A Fat Rascal is a traditional Yorkshire delicacy which is very similar to a rock cake or a scone. There have been different variations of the Fat Rascal. Some recipes include using leftover pastry but they do include dried fruit.
Bettys introduced their version of the Fat Rascal over thirty years ago. Their version is based on a rock cake recipe with a face made from cherries and almonds. This soon became a best seller and now Bettys own the registered trade mark for the name “Fat Rascal”.
I have been going to an evening class which was called Introduction To Patisserie And Confectionery at my local college which has been an absolute pleasure to do. The course ran for ten sessions and our last session was two weeks ago. See, it’s taken me ages to sort this post out! On our last session our tutor asked us to bake Fat Rascals. As they’re my favourite thing to choose off the menu when I go to Bettys (not that I’ve been there for ages), I was really excited to have a go at baking my own version!

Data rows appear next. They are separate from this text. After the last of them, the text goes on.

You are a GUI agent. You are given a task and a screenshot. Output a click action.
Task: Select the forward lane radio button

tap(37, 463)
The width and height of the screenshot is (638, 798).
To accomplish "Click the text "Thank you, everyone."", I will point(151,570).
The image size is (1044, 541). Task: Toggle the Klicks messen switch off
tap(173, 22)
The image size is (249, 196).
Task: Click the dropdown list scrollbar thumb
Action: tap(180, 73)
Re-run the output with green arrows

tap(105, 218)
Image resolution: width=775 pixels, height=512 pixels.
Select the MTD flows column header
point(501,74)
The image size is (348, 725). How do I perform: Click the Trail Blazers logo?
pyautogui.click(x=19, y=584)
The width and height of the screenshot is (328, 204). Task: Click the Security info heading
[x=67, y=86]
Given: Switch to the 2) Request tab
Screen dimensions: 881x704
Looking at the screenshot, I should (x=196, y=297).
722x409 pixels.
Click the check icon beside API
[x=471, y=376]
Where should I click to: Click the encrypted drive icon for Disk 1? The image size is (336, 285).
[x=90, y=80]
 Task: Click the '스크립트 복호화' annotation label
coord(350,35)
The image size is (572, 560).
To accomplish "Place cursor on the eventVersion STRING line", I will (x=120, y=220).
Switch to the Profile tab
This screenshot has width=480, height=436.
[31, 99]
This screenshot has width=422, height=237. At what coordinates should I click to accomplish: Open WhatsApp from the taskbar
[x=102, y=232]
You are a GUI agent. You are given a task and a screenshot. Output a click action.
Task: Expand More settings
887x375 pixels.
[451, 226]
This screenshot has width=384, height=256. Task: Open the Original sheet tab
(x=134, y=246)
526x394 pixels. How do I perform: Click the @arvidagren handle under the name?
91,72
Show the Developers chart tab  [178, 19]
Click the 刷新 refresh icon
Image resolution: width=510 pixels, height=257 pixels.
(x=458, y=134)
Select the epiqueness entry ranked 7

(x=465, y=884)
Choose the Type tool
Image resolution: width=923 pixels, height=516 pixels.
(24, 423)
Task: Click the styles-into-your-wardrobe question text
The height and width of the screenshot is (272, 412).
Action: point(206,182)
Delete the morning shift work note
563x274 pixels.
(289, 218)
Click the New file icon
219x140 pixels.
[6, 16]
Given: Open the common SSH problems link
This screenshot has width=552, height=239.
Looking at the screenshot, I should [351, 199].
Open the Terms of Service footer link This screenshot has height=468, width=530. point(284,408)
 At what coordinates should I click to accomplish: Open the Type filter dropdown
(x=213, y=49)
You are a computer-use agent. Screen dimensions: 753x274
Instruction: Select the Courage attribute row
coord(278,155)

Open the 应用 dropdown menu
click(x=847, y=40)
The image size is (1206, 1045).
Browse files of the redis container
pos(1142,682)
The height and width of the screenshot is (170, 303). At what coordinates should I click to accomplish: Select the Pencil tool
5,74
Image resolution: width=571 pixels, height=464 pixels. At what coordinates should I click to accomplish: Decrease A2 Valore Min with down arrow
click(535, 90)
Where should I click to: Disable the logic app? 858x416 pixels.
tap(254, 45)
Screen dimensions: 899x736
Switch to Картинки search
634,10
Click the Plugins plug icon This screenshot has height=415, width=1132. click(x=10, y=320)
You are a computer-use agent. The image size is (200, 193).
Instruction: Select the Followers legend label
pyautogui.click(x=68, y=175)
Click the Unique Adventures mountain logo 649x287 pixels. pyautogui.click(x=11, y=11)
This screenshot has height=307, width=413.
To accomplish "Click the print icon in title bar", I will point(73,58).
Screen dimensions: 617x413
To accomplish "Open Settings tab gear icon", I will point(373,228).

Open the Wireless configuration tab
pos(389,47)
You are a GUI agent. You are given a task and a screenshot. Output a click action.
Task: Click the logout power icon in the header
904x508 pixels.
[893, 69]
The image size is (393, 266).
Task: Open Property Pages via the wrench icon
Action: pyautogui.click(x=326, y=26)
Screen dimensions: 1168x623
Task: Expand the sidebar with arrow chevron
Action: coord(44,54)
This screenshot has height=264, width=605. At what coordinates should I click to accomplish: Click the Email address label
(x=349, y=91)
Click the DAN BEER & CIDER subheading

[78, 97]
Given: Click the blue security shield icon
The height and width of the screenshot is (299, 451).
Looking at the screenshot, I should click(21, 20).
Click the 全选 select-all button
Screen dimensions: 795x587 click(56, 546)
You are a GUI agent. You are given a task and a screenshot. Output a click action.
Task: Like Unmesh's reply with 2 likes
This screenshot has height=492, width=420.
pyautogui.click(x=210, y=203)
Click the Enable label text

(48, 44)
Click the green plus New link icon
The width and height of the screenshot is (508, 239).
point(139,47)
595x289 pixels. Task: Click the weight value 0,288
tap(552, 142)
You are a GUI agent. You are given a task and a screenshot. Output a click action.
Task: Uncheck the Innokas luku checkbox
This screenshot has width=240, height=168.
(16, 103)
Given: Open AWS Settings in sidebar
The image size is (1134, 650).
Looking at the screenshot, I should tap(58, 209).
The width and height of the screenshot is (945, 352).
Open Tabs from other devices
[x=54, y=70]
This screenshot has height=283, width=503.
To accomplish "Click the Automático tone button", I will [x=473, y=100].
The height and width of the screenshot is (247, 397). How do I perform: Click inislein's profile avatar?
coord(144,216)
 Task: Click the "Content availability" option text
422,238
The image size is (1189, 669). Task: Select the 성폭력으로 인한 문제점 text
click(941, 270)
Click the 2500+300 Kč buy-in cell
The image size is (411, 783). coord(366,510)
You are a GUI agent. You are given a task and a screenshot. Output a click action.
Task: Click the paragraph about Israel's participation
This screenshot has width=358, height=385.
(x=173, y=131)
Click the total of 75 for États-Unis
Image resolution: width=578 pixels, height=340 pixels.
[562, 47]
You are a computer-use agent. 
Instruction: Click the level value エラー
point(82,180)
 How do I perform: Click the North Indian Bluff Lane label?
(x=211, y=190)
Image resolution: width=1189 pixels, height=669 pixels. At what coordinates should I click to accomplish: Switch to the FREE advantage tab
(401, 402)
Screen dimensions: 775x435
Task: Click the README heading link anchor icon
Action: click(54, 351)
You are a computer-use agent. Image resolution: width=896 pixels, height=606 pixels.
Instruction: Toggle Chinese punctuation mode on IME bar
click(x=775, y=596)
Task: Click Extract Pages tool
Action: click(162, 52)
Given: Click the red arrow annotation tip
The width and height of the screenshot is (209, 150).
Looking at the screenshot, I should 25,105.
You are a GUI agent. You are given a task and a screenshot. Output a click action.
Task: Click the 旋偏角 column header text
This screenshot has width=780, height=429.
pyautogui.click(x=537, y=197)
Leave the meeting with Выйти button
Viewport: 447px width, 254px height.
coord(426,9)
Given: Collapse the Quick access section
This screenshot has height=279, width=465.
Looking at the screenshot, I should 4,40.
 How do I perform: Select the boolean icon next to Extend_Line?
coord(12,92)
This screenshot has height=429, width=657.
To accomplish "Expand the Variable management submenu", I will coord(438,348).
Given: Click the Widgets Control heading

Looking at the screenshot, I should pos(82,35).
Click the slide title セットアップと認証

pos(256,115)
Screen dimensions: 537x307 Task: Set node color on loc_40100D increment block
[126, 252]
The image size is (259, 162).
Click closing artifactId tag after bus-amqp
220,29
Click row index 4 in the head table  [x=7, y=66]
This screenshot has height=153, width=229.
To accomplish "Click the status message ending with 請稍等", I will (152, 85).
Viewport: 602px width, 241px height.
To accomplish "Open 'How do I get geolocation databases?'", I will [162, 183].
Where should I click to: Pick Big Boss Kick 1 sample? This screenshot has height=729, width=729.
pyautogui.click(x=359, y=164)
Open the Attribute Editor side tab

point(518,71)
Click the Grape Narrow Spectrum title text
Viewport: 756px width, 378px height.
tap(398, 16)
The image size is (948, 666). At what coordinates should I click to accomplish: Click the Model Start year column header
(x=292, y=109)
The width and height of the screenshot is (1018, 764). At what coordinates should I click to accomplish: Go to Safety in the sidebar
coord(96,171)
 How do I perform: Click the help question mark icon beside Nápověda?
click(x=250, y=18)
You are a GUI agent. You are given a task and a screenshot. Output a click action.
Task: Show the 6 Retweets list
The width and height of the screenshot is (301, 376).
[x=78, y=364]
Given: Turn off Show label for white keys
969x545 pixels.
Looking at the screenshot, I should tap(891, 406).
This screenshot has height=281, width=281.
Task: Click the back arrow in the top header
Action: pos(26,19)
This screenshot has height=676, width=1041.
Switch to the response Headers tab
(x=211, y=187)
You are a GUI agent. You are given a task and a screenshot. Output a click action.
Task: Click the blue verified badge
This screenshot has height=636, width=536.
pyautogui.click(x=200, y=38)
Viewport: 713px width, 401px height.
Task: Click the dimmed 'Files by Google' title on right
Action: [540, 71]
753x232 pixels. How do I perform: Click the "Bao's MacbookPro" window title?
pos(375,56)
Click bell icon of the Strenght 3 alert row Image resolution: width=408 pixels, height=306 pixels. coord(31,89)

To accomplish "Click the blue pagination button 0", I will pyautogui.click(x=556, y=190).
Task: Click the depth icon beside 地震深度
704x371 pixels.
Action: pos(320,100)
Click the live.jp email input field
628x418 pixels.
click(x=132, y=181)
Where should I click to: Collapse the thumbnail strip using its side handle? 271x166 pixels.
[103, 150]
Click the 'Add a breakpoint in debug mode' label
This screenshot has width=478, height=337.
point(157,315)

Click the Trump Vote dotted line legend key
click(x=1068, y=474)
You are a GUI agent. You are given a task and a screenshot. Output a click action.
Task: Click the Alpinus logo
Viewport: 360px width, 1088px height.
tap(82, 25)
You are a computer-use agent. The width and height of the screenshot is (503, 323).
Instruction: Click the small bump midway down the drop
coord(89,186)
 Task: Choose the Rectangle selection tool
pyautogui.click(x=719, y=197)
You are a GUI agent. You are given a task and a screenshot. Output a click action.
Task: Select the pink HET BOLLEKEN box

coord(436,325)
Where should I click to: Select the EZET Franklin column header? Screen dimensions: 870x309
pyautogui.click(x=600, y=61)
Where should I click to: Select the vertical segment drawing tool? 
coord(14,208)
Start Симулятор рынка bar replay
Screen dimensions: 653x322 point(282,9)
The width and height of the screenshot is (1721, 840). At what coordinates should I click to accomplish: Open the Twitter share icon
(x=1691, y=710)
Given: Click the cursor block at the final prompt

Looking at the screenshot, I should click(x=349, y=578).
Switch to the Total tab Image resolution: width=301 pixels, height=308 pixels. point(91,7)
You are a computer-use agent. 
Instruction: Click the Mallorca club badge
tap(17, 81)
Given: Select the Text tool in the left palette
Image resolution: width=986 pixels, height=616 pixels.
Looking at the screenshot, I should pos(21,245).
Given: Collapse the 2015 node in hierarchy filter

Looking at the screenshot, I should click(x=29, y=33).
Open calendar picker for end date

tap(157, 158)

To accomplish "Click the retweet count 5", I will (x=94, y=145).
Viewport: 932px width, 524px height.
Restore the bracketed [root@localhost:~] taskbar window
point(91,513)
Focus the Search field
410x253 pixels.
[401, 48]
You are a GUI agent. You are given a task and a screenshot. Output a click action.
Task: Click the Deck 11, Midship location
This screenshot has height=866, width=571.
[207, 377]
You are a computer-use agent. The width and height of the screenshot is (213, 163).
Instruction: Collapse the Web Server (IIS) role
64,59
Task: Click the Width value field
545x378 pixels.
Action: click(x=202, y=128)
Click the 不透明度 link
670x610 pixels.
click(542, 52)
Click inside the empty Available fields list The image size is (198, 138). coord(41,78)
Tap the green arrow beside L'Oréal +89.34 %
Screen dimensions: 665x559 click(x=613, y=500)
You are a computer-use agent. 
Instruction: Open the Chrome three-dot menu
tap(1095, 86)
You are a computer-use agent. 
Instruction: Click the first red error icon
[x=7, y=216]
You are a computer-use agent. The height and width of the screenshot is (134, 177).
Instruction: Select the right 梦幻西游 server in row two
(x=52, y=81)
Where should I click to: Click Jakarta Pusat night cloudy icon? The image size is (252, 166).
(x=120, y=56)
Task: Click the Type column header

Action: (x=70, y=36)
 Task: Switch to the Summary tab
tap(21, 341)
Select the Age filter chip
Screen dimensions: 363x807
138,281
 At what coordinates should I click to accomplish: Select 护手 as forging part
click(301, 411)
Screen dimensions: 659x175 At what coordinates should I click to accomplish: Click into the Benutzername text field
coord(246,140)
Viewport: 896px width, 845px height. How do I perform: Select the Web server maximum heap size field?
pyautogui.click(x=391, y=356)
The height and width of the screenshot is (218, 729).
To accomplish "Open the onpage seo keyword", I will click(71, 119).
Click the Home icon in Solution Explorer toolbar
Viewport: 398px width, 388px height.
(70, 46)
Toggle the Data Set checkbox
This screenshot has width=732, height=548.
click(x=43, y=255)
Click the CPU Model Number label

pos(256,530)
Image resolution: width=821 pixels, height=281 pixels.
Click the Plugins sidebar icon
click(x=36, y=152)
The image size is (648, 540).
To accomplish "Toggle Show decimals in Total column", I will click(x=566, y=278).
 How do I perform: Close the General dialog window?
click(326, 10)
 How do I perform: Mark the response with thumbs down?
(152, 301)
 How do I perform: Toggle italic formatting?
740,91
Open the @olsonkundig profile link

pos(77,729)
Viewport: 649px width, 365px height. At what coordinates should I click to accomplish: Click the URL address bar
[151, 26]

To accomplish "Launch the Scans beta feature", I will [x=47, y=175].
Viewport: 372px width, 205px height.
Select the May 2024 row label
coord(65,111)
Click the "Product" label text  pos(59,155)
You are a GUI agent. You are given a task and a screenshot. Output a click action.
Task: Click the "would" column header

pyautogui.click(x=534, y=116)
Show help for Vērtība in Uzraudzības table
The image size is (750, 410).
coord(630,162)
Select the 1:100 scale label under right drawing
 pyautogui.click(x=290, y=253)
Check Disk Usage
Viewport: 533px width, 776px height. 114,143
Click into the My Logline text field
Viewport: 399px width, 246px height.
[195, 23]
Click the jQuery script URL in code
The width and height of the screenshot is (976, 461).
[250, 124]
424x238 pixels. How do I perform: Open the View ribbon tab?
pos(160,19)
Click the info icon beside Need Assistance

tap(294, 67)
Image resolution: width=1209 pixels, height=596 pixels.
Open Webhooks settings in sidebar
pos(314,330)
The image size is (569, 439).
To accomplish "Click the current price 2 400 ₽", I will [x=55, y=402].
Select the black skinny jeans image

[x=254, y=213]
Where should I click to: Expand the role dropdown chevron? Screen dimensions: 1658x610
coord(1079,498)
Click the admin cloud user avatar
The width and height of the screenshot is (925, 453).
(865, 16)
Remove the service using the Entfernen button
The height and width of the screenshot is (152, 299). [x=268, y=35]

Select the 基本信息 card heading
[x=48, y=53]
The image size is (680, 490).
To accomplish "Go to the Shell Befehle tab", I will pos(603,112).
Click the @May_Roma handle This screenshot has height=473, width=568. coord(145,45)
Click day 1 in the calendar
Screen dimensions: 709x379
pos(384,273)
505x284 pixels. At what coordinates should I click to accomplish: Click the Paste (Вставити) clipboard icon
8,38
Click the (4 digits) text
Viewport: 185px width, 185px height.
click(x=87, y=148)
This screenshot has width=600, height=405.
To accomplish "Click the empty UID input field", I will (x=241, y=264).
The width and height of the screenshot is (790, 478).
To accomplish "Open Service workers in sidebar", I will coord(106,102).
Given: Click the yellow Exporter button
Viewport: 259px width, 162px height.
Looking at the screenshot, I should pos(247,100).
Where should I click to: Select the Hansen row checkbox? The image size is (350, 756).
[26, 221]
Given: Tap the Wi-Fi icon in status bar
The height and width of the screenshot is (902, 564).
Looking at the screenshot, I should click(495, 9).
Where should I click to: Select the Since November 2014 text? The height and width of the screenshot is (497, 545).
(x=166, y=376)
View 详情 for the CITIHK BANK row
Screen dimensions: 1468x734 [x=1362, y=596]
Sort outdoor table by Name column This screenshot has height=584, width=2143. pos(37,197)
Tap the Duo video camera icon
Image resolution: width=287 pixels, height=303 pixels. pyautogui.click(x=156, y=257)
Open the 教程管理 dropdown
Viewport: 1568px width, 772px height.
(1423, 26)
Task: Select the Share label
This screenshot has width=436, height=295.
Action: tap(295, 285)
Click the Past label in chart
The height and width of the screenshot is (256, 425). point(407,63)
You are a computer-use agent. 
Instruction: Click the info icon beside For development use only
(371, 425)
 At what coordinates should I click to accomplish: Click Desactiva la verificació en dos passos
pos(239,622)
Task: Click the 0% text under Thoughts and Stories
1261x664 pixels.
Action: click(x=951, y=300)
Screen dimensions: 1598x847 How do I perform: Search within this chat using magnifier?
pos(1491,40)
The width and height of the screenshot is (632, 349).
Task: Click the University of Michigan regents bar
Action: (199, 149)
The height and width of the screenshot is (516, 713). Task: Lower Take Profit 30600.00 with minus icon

Apparently the original Fat Rascal recipe uses lard but I don’t like it! So I was glad that our class version was using all butter.
First, we had to sift flour and baking powder together in a large bowl, then add some cubed butter. We then rubbed the flour and butter in until the mixture made fine breadcrumbs.
To the bowl, we then added some caster sugar, some grated lemon and orange zest, grated nutmeg, ground cinnamon and some dried fruit (currants, raisins and sultanas). These were mixed in evenly.
Then, it was time to add in a beaten egg and some whole milk to bring the mixture into a soft dough. We had to form the dough into eight equal rounds and place them well apart on a lined baking tray. I think if I was baking these at home I might use two trays but at college we use massive commercial size trays and ovens.
We then made an egg yolk and water glaze to brush the top of the Fat Rascals to give them a shiny finish. To complete them we decorated them with glace cherries and whole almonds. I chopped the cherries in half on mine or else the Fat Rascals’ eyes would have been very bulbous, like a goldfish!
I remember standing behind my work station in the college kitchen thinking what a gorgeous smell. There’s something wonderful about the aroma of Fat Rascals baking. Must be something to do with the nutmeg and cinnamon!
When the Fat Rascals came out of the oven I was so tempted to break into one there and then. I’d already had my dinner earlier and this being January I was dieting! It would have to be for breakfast the next morning!
At the end of the class we also got to bake ginger biscuits, which I really enjoyed. On the whole the class had been fun, even though there were some things I found really easy. But a few of us were already looking forward to starting the Intermediate part of the course and some fresh challenges! Though I was very tired that night, I completely forgot to add the ground ginger in. So the ginger biscuits were actually plain ones!